Open Voice Technology in Rwanda

Deutsche Gesellschaft für
Internationale Zusammenarbeit (GIZ)

THE REPRESENTATION PROBLEM OF VOICE-TECHNOLOGY

The future of human-machine interaction lies in voice control. According to Gartner, by 2020 30% of web browsing sessions will be done by voice interaction. However, developers, researchers and startups around the globe working on voice-recognition technology face one problem alike: a lack of freely available voice data in their respective language to train AI-powered speech-to-text engines.

Indeed, while there are approximately 7,100 living languages in the world today, more than 50% of the Internet content is in English. Local languages are already severely underrepresented, and voice-enabled applications and services might further increase this inequality of access and inclusion.

Currently, neither Amazon’s Alexa, Apple’s Siri, nor Google Home, the main players in the global voice assistants market, support a single native African language.

Remy Muhire

Community Lead, Voice Technology at Mozilla

BUILDING COMMON VOICE-DATA INFRASTRUCTURES

Although machine-learning algorithms like Mozilla’s Deep Speech are in the public domain, training data is limited. Most of the voice data used by large corporations is not available to the majority of people, expensive to obtain or simply non-existent for languages not globally spread. The innovative potential of this technology is widely untapped.

In providing open datasets, this project aims to take away the onerous tasks of collecting and annotating data, which eventually reduces one of the main barriers to voice-based technologies and makes front-runner innovations accessible to more entrepreneurs.

With voice interaction available in their own language, this project may provide millions of people access to information, make technologies more inclusive and ultimately foster a just, locally rooted yet global digital transformation.
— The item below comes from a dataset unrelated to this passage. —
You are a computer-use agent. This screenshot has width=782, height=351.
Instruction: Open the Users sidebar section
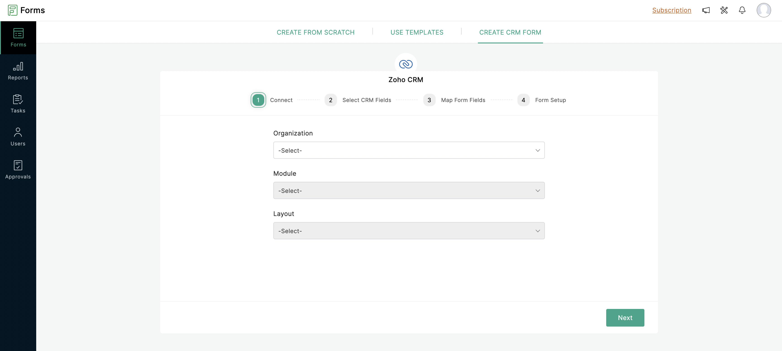pos(18,137)
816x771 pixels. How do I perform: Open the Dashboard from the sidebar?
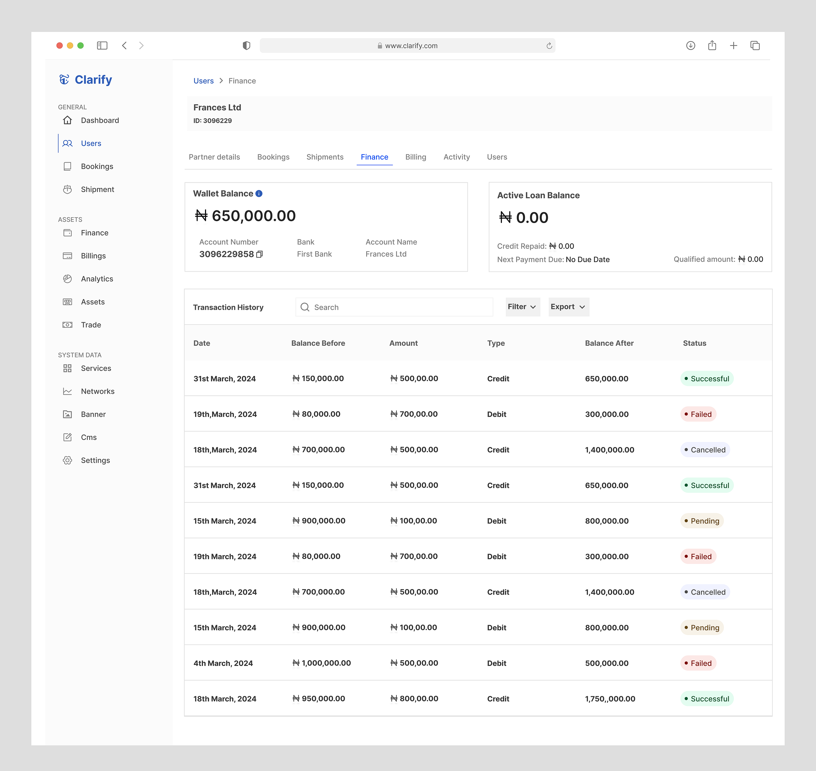coord(100,120)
The GIZ Innovation Fund Team and Mozilla co-hosted an ideation hackathon in Kigali on how to create the right incentives for data collection in Kinyarwanda and to lay the foundation for local voice-recognition applications. The hackathon gave way to Digital Umuganda, a Rwandan startup that proposed a solution using a mechanism that is rooted in the Rwandan culture, ‘Umuganda’. It is a concept of self-help and cooperation in Rwanda. Every last Saturday of the month people gather around in their communities, bring efforts together to build physical infrastructures such as roads, schools, and more. Digital Umuganda brought this concept to the digital edge to help in building digital infrastructure such as voice data.